● DOCUMENT EXTRACT
□ □ □ □ □
Physical AI System Architecture
Purpose
This chapter presents the layered architecture of Physical AI systems, explaining how perception, planning, control, and hardware components integrate into cohesive autonomous platforms.
Architectural Overview
Physical AI systems follow a hierarchical architecture with distinct functional layers:
┌─────────────────────────────────────────────────┐
│ Application Layer (Task Logic) │
│ (Pick object, Navigate to goal) │
└────────────────────┬────────────────────────────┘
↓
┌─────────────────────────────────────────────────┐
│ Deliberative Layer (High-Level Planning) │
│ (Path planning, Task planning, Learning) │
└────────────────────┬────────────────────────────┘
↓
┌─────────────────────────────────────────────────┐
│ Executive Layer (Coordination & Monitoring) │
│ (Behavior arbitration, Resource mgmt) │
└────────────────────┬────────────────────────────┘
↓
┌─────────────────────────────────────────────────┐
│ Reactive Layer (Low-Level Control) │
│ (Motor control, Reflexes, Safety checks) │
└────────────────────┬────────────────────────────┘
↓
┌─────────────────────────────────────────────────┐
│ Hardware Layer (Sensors & Actuators) │
│ (Motors, Cameras, LiDAR, Encoders) │
└─────────────────────────────────────────────────┘
This architecture separates concerns by time scale and abstraction level.
□ □ □ □ □
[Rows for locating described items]
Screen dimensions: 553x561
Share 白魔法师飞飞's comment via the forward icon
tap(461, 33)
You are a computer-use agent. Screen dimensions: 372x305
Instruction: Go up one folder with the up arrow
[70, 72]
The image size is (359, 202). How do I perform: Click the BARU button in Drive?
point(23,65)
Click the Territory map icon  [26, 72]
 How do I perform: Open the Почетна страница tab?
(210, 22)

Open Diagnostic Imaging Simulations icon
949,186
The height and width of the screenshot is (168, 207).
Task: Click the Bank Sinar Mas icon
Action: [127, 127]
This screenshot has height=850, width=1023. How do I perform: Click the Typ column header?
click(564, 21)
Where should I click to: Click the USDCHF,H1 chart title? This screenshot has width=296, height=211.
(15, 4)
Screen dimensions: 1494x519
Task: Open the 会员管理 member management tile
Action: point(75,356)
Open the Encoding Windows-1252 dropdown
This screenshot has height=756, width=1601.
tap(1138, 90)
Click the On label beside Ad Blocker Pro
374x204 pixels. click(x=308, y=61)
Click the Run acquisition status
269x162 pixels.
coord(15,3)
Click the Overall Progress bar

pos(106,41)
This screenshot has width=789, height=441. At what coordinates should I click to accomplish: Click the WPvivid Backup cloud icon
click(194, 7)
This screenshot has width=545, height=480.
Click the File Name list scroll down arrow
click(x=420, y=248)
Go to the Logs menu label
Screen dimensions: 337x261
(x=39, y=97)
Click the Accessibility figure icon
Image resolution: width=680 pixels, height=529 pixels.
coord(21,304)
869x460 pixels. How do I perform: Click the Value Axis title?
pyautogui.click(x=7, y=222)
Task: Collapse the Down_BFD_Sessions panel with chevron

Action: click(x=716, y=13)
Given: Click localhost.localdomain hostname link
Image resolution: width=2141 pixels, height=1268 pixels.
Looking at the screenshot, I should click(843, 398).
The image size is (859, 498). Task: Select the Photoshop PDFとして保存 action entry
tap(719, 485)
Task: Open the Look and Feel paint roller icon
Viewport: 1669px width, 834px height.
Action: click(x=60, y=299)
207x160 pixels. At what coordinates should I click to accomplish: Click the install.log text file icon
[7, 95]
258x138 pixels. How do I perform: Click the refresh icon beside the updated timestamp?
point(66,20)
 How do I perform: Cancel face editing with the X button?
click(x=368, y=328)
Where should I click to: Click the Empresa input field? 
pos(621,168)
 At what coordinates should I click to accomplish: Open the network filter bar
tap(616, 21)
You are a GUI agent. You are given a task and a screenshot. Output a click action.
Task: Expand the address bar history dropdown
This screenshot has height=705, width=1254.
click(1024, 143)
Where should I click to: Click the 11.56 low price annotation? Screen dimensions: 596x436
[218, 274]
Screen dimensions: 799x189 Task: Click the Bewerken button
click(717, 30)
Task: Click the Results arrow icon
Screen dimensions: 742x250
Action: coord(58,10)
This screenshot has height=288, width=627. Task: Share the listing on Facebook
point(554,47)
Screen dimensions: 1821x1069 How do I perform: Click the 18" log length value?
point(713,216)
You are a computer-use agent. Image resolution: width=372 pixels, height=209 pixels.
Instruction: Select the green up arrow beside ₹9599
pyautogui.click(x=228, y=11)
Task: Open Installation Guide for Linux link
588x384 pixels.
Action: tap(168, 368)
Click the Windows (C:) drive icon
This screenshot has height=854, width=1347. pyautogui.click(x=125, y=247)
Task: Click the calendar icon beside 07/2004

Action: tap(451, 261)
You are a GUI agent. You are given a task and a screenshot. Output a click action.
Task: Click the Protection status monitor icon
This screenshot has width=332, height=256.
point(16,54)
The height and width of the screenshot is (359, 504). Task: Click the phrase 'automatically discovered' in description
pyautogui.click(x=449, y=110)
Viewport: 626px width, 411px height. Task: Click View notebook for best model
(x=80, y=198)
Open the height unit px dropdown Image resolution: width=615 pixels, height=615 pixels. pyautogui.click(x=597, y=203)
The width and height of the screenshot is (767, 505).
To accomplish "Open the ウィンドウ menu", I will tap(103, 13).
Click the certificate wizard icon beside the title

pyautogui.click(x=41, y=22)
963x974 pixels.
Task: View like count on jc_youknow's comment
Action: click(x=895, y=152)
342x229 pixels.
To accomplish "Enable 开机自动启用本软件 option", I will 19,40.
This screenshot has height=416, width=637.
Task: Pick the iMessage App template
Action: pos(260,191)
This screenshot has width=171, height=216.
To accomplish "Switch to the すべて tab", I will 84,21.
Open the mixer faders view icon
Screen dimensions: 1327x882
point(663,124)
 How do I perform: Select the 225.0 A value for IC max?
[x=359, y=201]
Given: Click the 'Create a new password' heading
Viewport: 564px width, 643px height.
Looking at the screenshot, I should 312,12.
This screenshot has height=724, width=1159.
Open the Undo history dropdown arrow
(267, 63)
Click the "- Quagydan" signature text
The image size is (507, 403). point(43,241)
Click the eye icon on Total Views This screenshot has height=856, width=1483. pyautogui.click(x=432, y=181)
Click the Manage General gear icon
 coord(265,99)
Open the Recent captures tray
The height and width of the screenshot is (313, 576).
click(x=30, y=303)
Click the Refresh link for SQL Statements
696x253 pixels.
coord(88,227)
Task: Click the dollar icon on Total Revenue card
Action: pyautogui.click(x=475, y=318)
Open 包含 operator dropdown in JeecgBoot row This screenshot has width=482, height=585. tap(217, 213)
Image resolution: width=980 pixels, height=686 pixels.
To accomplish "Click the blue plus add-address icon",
□ □ □ □ □
● TASK REQUIREMENTS
[A] List the names of the five layers shown in the diagram of the architecture chapter, from top to bottom.
[B] Extract the passage of the architecture chapter from "Physical AI System Architecture" up to and including "cohesive autonomous platforms.".

● SOLUTION LIST
[A] Application Layer, Deliberative Layer, Executive Layer, Reactive Layer, Hardware Layer

[B]
Physical AI System Architecture
Purpose
This chapter presents the layered architecture of Physical AI systems, explaining how perception, planning, control, and hardware components integrate into cohesive autonomous platforms.